Sleep is important for everyone, but especially for children. It’s key to their emotional and physical well-being and growth, as well as their ability to learn and perform well in school.
“There’s also growing evidence that insufficient sleep can result in metabolic changes, thus increasing a child’s risk of developing insulin resistance, diabetes, cardiovascular disease and becoming obese,” says Kaiser Permanente pediatrician Shari Vasquez Directo, MD, in West Los Angeles.
Kaiser Permanente experts offer the following four tips to help ease the transition to longer days.
- Gradually move up bedtimes. If you haven’t already, start moving up bedtimes by 10 or 15 minutes each night until is back to normal. “Daylight saving time can feel like jet lag, so we have to slowly acclimate to the new ‘time zone,’” explains Alexandra Hall, sleep specialist with the Kaiser Permanente Los Angeles Medical Center’s Sleep Clinic.

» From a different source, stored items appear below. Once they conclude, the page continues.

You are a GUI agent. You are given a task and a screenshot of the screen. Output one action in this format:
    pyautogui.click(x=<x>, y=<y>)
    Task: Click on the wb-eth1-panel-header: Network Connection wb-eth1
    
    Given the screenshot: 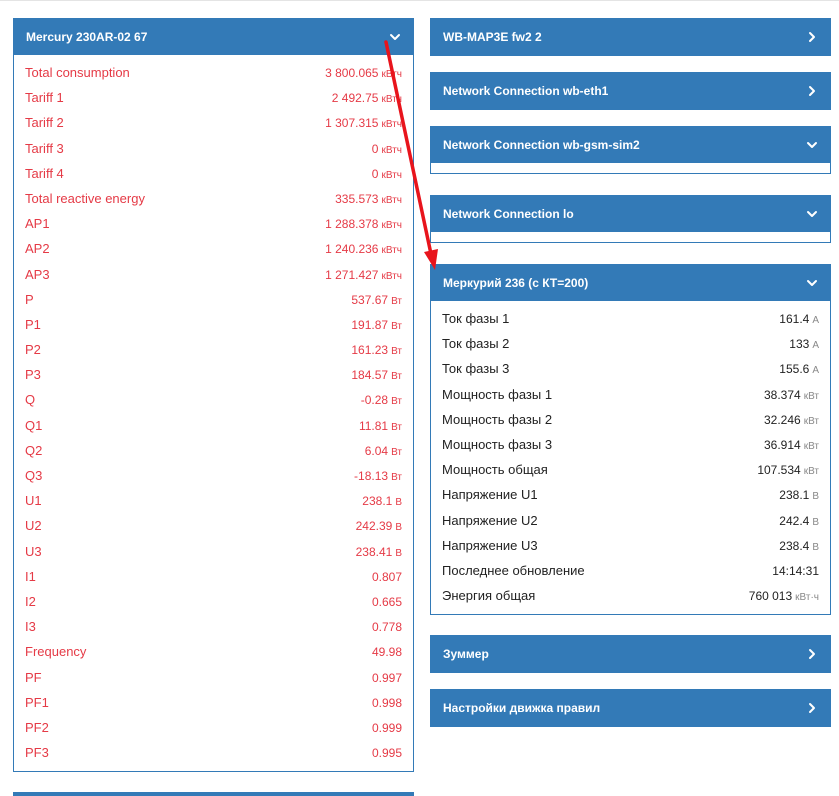 What is the action you would take?
    pyautogui.click(x=630, y=91)
    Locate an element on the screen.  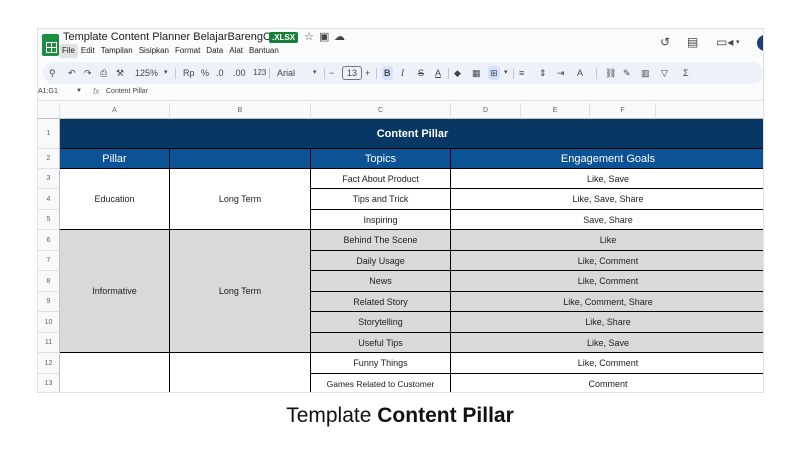
row-header: 3 is located at coordinates (49, 179).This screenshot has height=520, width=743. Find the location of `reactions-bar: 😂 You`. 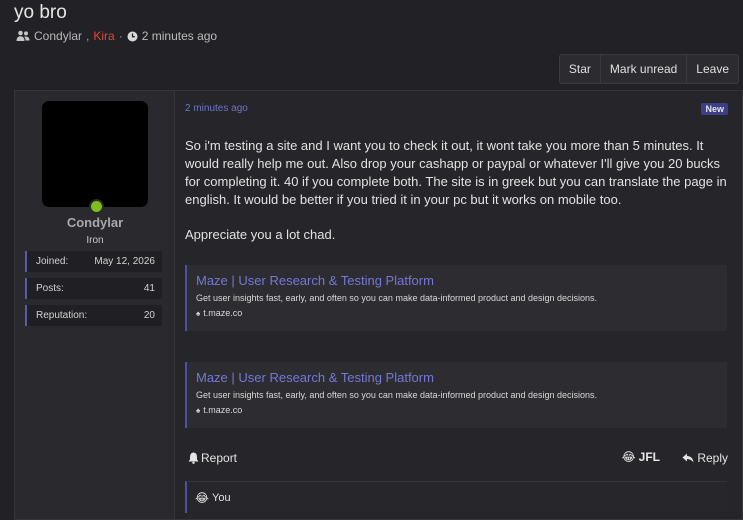

reactions-bar: 😂 You is located at coordinates (456, 497).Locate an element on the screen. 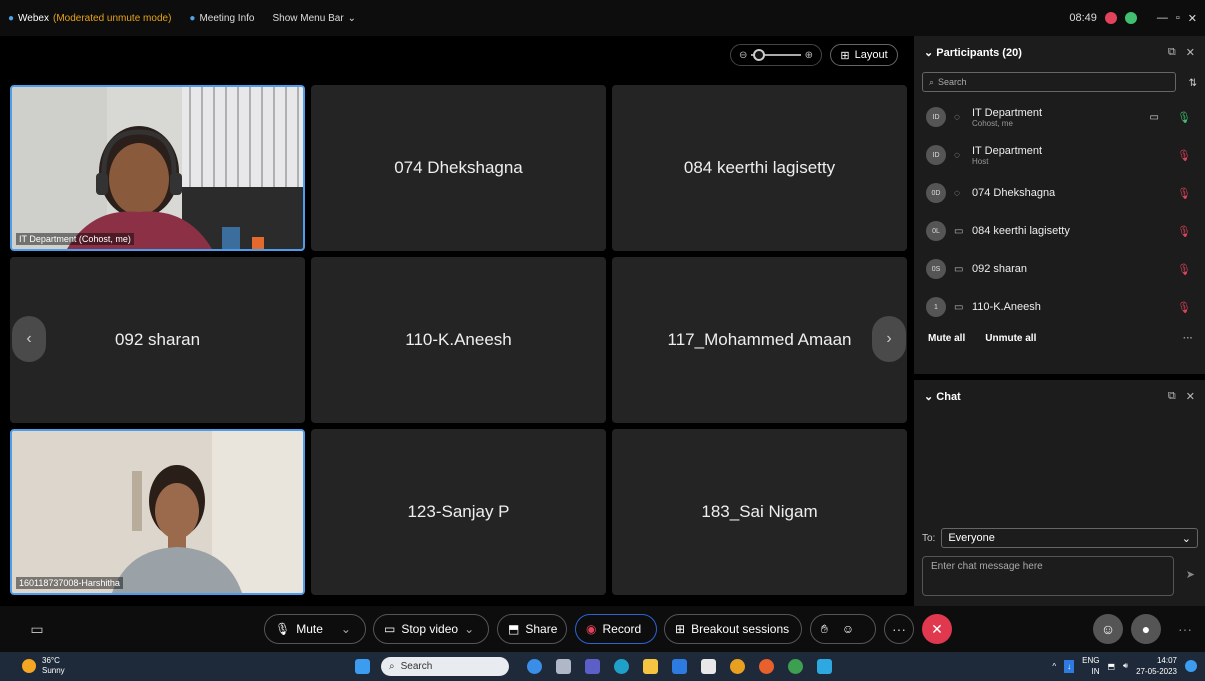 The image size is (1205, 681). participant-row: 0S ▭ 092 sharan 🎙︎ is located at coordinates (1060, 269).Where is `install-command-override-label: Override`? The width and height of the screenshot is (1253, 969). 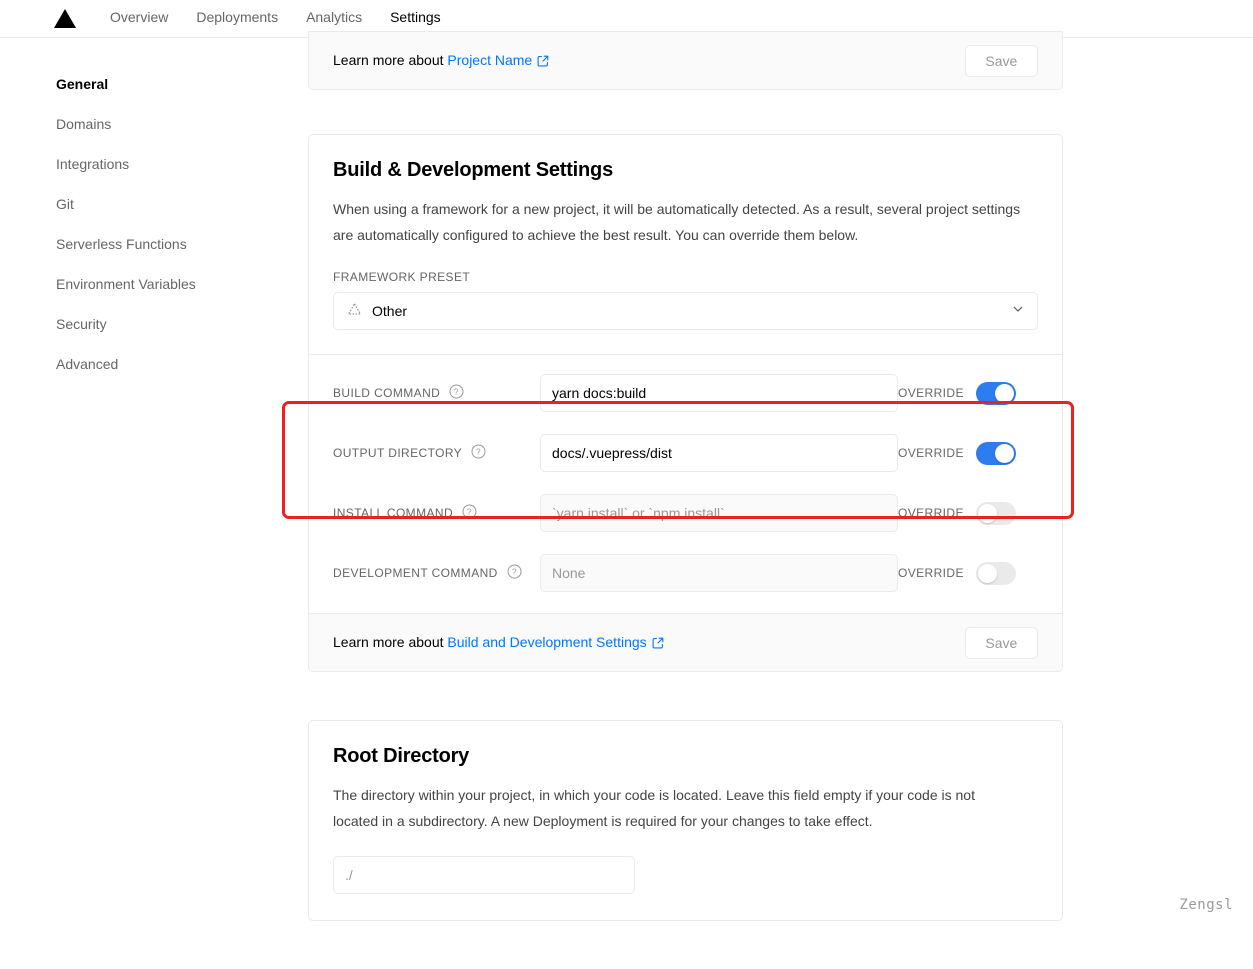 install-command-override-label: Override is located at coordinates (931, 513).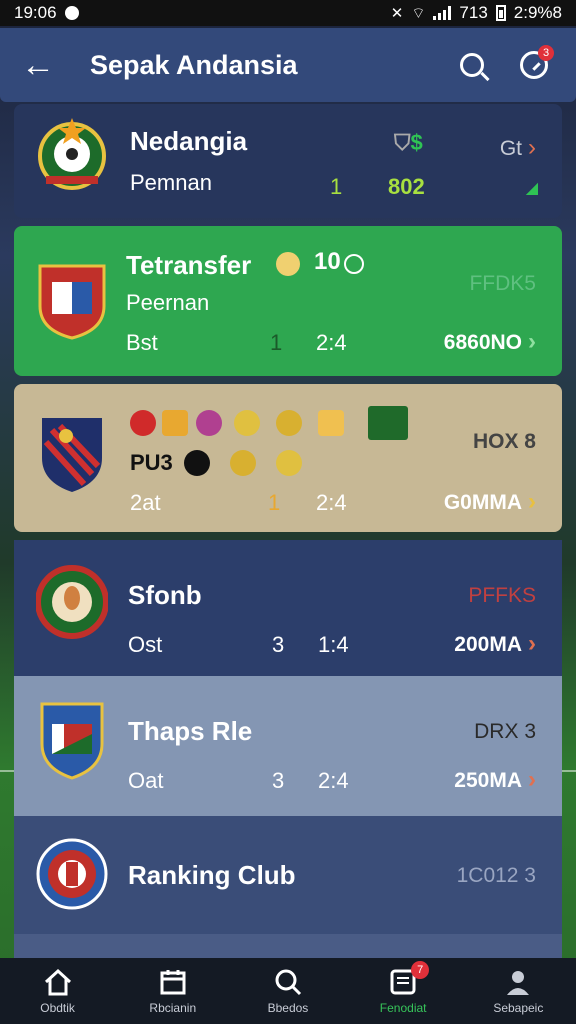 Image resolution: width=576 pixels, height=1024 pixels. I want to click on nav-item-profile: Sebapeic, so click(518, 991).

- Soak in the sun – early. Go to the playground, take a walk or eat outside early in the morning. This will help reset internal clocks and tell the body to be awake.
- Stick to a routine. Routines become especially important when they’ve been shaken up. Be sure to set a relaxing mood with a bath, dimmed lights and story time.
- Limit stimulants. A few hours before bedtime, refrain from giving your children sweets or letting them play with electronics — these can wake them up.
- Darken rooms. It could be difficult for children to go to bed when they see it’s light out. After dinner, be sure to draw the curtains throughout the home, but especially in the bedrooms.